Gardons-nous des parallèles, conçues, nous apprend la géométrie, pour ne jamais se rencontrer. La Tunisie n'est pas l'Algérie, encore moins le Maroc, lequel n'a rien de commun avec l'Égypte ou la Jordanie, celle-ci ne partageant avec le Yémen qu'une commune appartenance à cette partie du monde. D'où vient donc la tendance actuelle à parler de « réveil arabe » et de grande lame de fond appelée à balayer les châteaux de cartes en place ? On se calme. La nation qui doit une énorme partie de son édification à Habib Bourguiba représente depuis la défaite d'Hannibal par Scipion l'Africain en l'an 202 av. J-C, une île dans l'océan maghrébin tout comme, à maints égards et en d'autres temps, le Liban dans la mare du Machreq. Véritable cas à part, la Tunisie l'était jusqu'à une date toute récente - 2007 -, quand la Banque mondiale et le Forum économique mondiale de Davos la reconnaissaient comme bénéficiant, sur 131 pays, des meilleures perspectives en Afrique. Depuis, il y a eu bien évidemment la crise commencée en 2008 et qui n'en finit pas de finir.
L'un des points communs à tous ces pays est un taux de chômage de 14,5 pour cent, le plus élevé du globe où il est de 5,7 pour cent en moyenne, à côté d'autres problèmes : cherté de vie, pauvreté, existence de pouvoirs qui ne pèchent certes pas par excès de démocratie. Et aussi la présence de plus en plus évidente de ces redoutables armes des temps modernes, bêtes noires des gouvernants, qui ont nom télévision, Facebook et YouTube - « Merci al-Jazira », pouvait-on lire sur un calicot brandi par des manifestants dans la capitale tunisienne.

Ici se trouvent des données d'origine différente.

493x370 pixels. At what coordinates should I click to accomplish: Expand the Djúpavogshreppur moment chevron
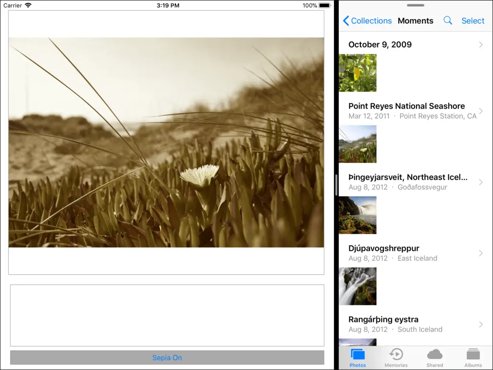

Ce qu'il y a lieu d'attendre de la mobilisation à laquelle ont appelé des mouvements d'opposition en Égypte, et notamment le Groupe du 6 avril, nul pour l'heure ne saurait le dire. L'initiative est soutenue notamment par Mohammad el-Baradei, grisé à son tour, semble-t-il, par les effluves du jasmin et qui estime, dans des propos répercutés par le magazine allemand Der Spiegel, que « si les Tunisiens l'ont fait, les Égyptiens devraient y arriver ». Le week-end dernier, le ton était donné par une ritournelle où il était question pour Hosni Moubarak de prendre lui aussi l'avion pour l'Arabie saoudite. Le 8 avril 2008, un préavis de grève était lancé à Mehalla el-Koubra pour demander le relèvement du salaire minimum (115 livres égyptiennes, soit près d'une vingtaine de dollars). Mais les ouvriers avaient fini par renoncer au débrayage, remplacé par des émeutes, surnommées depuis « la révolte du pain ». Aujourd'hui, souligne un rapport de la FAO (Food and Agriculture Organization) les prix mondiaux des produits alimentaires de première nécessité sont plus élevés qu'il y a trois ans. Réunis à Charm el-Cheikh y a quelques jours, les participants à une conférence arabe ont eu droit à une semonce inattendue de Amr Moussa. Le suave secrétaire général de la Ligue n'a pas hésité à parler de « la colère et la frustration sans précédent » des peuples de la région ; des appels ont été réitérés à cette occasion en faveur d'efforts pour un développement social et économique des sociétés, l'occasion de rappeler qu'en 2009 au Koweït, un tel projet avait été lancé, devant être soutenu par un fonds de 2 milliards de dollars. Dont, à ce jour, 1,4 milliard seulement a été réuni.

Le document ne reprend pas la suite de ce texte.